## Exercise brief
Reproduce the records word for word, apart from the images they contain.

[Provided information — start]

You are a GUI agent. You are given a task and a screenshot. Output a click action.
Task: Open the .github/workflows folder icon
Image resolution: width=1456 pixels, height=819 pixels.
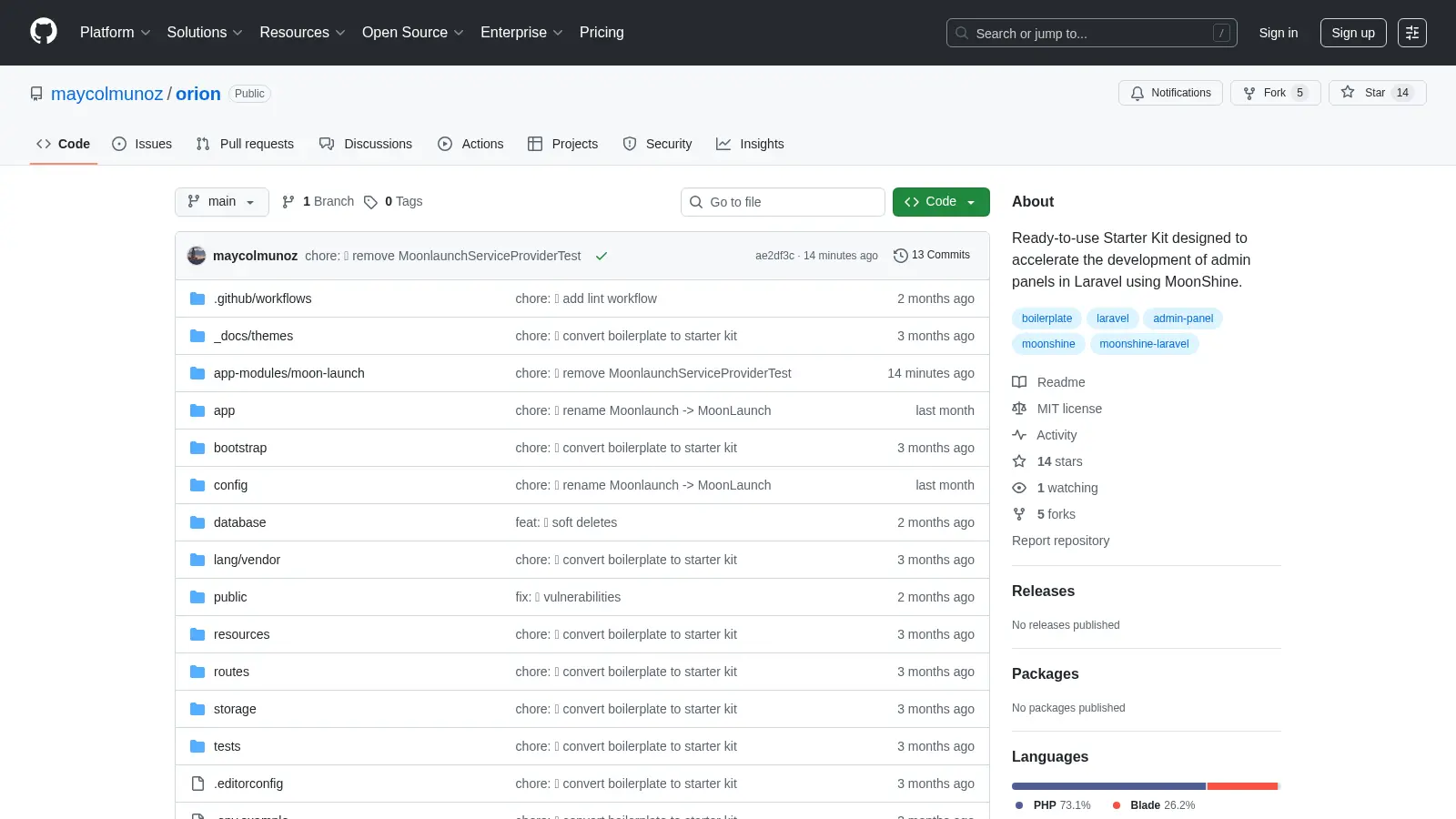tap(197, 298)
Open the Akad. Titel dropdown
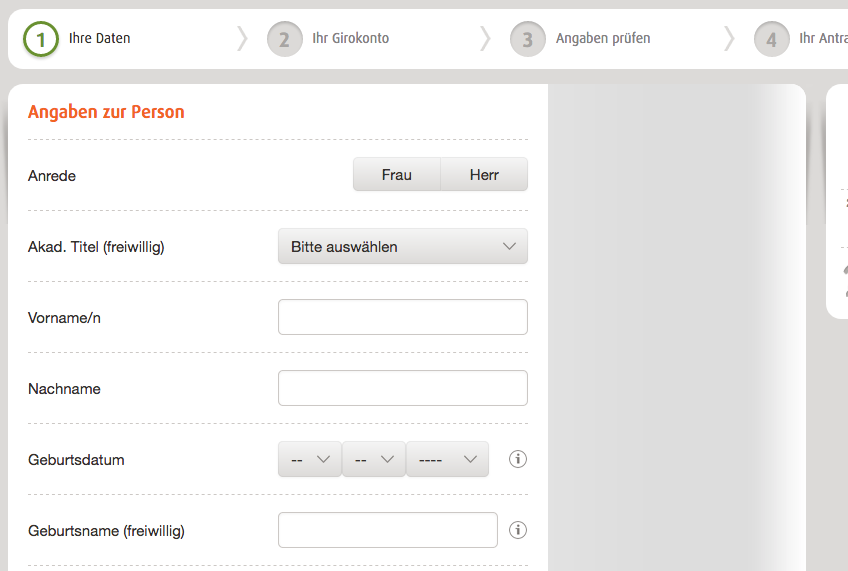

[Provided information — finish]

## Answer section
You are a GUI agent. You are given a task and a screenshot. Output a click action.
Task: Open the .github/workflows folder icon
Image resolution: width=1456 pixels, height=819 pixels.
tap(197, 298)
Open the Akad. Titel dropdown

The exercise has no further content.